1. Русская классика
  2. Бердяев Н. А.
  3. Судьба России
  4. II — О частном и историческом взгляде на жизнь — Глава 4. Психология войны и смысл войны

Судьба России

1917

II

Это «частное» миросозерцание есть плод гуманизма. Но это не гуманизм эпохи Возрождения, это — гуманизм, доведенный в XIX веке до своих последних выводов, соединившийся с позитивизмом, отвергнувший все ценности, кроме человеческого блага. В конце концов, этот гуманизм антирелигиозен по своей природе. Это исключительное внимание к судьбе отдельного человека оказывается призрачным. В действительности же номинализм этого миросозерцания идет дальше, он разлагает и человека, принужден отвергнуть реальность души человека, всегда ведь связанной с бесконечной глубиной бытия мирового, и выбрасывает человека на поверхность. Человек делается орудием фиктивного блага. Гуманитарная теория прогресса приносит всякого человека в жертву своему божку и не может найти оправданий для страданий и жертв человеческой личности. Такова уж неотвратимая диалектика: позитивно-гуманитарное отвержение божественных ценностей ведет в конце концов к отвержению человека, ценности его души, превосходящей эту видимую эмпирическую жизнь.
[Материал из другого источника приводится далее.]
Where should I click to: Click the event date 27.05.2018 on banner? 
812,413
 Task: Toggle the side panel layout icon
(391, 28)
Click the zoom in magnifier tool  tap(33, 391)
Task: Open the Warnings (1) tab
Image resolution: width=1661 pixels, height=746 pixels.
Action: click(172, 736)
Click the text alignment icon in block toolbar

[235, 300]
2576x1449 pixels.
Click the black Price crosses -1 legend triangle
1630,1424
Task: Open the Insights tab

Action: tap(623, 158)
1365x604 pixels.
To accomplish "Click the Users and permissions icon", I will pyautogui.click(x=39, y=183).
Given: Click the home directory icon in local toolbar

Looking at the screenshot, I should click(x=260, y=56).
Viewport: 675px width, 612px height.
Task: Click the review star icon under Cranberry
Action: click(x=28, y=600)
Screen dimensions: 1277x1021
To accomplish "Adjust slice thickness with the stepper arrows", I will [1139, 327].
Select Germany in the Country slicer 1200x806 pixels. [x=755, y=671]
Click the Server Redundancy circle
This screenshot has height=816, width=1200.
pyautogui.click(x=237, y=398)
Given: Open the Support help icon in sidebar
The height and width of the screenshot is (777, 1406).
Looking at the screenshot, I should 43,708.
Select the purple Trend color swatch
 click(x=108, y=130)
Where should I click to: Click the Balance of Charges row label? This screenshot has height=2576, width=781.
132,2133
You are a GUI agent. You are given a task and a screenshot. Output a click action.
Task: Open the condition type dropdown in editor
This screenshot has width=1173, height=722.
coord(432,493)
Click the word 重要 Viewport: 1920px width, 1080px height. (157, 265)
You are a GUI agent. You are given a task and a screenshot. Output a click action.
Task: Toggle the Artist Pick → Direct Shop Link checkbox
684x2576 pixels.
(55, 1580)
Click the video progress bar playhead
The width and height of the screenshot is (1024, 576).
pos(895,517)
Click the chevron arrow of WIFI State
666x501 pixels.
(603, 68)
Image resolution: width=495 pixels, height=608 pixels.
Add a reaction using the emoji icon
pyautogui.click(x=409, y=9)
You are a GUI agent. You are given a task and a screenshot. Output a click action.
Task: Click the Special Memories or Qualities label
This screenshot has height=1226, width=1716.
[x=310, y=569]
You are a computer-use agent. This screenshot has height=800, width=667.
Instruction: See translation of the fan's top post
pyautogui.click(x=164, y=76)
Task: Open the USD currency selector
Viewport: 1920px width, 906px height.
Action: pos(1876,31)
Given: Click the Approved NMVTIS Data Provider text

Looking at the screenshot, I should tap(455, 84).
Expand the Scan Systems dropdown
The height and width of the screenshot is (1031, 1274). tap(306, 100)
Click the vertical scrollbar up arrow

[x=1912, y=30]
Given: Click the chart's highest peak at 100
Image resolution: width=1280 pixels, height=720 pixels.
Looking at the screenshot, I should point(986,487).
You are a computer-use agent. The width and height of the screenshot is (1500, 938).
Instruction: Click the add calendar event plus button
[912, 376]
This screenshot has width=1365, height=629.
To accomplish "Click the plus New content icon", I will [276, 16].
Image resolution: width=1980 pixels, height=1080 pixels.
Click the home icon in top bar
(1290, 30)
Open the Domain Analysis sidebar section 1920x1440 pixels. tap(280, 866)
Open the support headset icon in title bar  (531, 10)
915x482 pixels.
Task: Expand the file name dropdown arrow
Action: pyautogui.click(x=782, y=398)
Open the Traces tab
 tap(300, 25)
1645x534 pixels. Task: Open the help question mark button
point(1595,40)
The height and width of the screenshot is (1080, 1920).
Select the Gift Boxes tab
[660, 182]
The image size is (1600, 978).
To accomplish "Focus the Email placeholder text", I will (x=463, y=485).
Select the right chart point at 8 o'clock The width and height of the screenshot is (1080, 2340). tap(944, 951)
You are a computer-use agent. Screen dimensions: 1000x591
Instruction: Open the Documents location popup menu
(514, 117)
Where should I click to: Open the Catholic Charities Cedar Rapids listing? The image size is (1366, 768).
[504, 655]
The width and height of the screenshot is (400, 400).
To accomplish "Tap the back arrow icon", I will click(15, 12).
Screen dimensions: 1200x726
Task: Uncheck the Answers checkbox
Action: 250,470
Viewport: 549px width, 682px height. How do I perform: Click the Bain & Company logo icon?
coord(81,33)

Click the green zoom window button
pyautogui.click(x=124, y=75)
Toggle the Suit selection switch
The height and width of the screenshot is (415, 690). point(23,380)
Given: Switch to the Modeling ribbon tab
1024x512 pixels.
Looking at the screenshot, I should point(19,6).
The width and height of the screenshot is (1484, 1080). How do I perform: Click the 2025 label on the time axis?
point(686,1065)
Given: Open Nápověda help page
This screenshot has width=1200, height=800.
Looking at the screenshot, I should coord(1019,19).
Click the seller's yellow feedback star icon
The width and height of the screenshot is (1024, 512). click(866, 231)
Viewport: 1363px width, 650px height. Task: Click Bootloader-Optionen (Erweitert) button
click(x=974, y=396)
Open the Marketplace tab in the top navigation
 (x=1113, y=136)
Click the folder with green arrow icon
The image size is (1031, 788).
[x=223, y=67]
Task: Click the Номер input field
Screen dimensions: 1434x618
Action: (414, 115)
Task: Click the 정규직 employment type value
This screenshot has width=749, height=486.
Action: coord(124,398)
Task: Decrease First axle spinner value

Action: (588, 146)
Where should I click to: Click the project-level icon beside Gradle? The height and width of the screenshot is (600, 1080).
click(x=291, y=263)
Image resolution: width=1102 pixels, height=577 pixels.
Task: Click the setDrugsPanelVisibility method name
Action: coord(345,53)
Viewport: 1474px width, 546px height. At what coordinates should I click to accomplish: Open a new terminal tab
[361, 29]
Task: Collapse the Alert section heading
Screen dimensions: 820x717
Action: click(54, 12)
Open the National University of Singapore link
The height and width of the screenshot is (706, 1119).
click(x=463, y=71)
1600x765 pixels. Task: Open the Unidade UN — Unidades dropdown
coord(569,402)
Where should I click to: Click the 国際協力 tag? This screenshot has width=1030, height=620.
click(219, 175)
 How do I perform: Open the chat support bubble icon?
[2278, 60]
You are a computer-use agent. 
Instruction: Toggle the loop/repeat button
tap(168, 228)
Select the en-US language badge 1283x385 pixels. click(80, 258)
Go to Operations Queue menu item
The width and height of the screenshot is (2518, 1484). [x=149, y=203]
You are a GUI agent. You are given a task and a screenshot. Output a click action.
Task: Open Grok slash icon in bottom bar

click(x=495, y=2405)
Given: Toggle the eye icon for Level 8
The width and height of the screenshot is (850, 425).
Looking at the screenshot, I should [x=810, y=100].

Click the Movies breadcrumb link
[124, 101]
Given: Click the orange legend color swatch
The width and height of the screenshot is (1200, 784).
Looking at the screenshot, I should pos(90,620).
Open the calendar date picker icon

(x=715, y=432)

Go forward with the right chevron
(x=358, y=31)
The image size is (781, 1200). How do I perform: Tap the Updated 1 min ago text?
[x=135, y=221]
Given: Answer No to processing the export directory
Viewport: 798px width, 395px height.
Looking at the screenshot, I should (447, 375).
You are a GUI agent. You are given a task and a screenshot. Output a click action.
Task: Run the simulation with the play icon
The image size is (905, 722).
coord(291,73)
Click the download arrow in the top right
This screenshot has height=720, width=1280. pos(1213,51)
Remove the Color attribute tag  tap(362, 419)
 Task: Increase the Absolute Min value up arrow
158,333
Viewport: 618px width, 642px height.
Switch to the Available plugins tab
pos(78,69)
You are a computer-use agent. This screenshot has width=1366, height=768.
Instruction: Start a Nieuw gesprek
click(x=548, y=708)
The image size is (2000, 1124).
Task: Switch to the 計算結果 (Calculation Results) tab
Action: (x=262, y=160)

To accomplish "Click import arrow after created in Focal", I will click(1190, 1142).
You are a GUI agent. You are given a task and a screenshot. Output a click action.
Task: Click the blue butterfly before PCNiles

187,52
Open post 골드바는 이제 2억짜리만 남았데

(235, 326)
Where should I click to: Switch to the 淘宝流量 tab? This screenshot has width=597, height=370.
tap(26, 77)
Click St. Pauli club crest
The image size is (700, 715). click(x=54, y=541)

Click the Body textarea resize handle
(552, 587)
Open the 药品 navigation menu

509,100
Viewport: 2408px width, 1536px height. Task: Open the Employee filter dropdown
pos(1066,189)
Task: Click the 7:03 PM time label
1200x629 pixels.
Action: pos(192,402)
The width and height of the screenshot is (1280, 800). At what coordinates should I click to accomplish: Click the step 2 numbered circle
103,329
Для этого миросозерцания благо человека, отсутствие страданий выше ценности человека, выше чести и достоинства человека. Частнообщественное, гуманистическое миросозерцание расслабляет человека, отнимает у него ту глубину, в которой он всегда связан со всем «историческим», сверхличным, всемирным, делает его отвлеченно-пустым человеком. Так погибает и немая великая правда гуманизма. Поистине всякий человек есть конкретный человек, человек исторический, национальный, принадлежащий к тому или иному типу культуры, а не отвлеченная машина, подсчитывающая свои блага и несчастья. Все историческое и мировое в человеке принимает форму глубоко индивидуальных инстинктов, индивидуальной любви к своей национальности, к национальному типу культуры, к конкретным историческим задачам.

Более углубленный, более религиозный взгляд на человека ведет к открытию в нем, в его глубине всего исторического, мирового, всех сверхличных ценностей. Национальность есть моя национальность и она во мне, государственность — моя государственность и она во мне, церковь — моя церковь и она во мне, культура — моя культура и она во мне, вся история есть моя история и она во мне. Историческая судьба народов и всего человечества есть моя судьба, я в ней и она во мне. Я живу в прошлом и будущем истории моего народа, истории человечества и истории мира. И все жертвы всемирной истории совершаются не только мной, но и для меня, для моей вечной жизни. Слезинка ребенка пролита не только для мира, для свершения мировой судьбы, но и для самого ребенка, для свершения его судьбы. Ибо весь мир есть мир этого ребенка, он в нем и для него. Ребенок может не сознавать своей всемирности, как не сознают этого многие взрослые дети — Петры и Иваны. Но эта слабость и узость человеческого сознания, эта выброшенность человека на поверхность не может быть опровержением той великой истины, что каждый человек — всемирный по своей природе и что в нем и для него совершается вся история.

Лишь такой углубленный взгляд делает меня свободным, гражданином моего отечества и гражданином вселенной. «Частный» же взгляд на жизнь, для которого все историческое, мировое, сверхличное — чуждое и инородное, делает рабом, способным лишь на рабий бунт. Раб вечно ощущает насилие над собой со стороны внешнего, и для него все внешнее — чуждое. Свободный все ощущает своим путем, своим испытанием, своей судьбой. Так и войну я должен постигнуть как свершение моей судьбы — я ее виновник и она во мне происходит, в каждом Иване и Петре и для каждого Ивана и Петра. Ибо поистине каждый Иван и Петр — мировое существо, в глубине своей сообщающееся со всем историческим и сверхличным. Для огромной массы Иванов и Петров этот мировой процесс протекает в их бессознательной или подсознательной стихии. Но сознание этой массы должно быть поднято до этого мирового сознания, а не до того рабски-обособленного сознания, для которого все мировое оказывается внешним и навязанным. Лишь на этой почве возможно решение проблемы Ивана Карамазова о слезинке замученного ребенка. С «частной» точки зрения слезинка ребенка не может быть оправдана. Замученный ребенок — бессмысленная жертва, вызывающая протест против мира, а в конце концов, и против Бога. Но жертвы и страдания могут быть оправданы, если видеть ту глубину всякого существа, на которой судьба национальная, историческая и мировая есть его собственная судьба.